**Set task**
Set down, without any change, the lines of the listing below, starting with the line that contains "取得武器 (475, 61)" and continuing through the final line of the listing.

**Data shown**
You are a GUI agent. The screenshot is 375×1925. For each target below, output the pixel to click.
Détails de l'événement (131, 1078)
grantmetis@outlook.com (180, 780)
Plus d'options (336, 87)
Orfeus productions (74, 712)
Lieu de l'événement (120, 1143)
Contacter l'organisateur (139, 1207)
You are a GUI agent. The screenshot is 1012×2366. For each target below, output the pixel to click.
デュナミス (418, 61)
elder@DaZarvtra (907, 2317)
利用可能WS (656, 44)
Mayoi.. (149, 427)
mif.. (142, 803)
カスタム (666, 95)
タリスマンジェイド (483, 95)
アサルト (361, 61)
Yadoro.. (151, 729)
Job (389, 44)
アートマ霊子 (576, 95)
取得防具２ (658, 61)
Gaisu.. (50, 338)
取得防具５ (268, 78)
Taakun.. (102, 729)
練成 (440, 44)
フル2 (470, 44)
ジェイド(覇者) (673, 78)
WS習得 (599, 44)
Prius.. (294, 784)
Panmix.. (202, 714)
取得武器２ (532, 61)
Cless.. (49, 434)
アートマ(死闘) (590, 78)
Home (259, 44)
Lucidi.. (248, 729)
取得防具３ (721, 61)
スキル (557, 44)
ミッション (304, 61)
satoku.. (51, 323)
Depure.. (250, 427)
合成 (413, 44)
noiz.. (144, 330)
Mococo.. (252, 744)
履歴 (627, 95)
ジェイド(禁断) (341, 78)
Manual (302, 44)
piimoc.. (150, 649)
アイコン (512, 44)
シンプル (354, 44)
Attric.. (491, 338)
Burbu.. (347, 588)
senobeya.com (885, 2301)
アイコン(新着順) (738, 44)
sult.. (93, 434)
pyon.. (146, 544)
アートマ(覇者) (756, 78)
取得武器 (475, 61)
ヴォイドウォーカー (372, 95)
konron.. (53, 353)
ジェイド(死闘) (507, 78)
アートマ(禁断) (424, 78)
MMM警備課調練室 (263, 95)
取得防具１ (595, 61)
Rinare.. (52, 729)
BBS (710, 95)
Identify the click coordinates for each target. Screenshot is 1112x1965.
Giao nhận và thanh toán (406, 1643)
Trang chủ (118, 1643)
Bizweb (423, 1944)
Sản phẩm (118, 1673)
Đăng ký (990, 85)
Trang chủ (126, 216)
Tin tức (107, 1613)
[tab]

**Written reply**
取得武器 (475, 61)
ヴォイドウォーカー (372, 95)
konron.. (53, 353)
ジェイド(死闘) (507, 78)
アートマ(禁断) (424, 78)
MMM警備課調練室 (263, 95)
取得防具１ (595, 61)
Rinare.. (52, 729)
BBS (710, 95)
Identify the click coordinates for each target. Screenshot is 1112x1965.
Giao nhận và thanh toán (406, 1643)
Trang chủ (118, 1643)
Bizweb (423, 1944)
Sản phẩm (118, 1673)
Đăng ký (990, 85)
Trang chủ (126, 216)
Tin tức (107, 1613)
[tab]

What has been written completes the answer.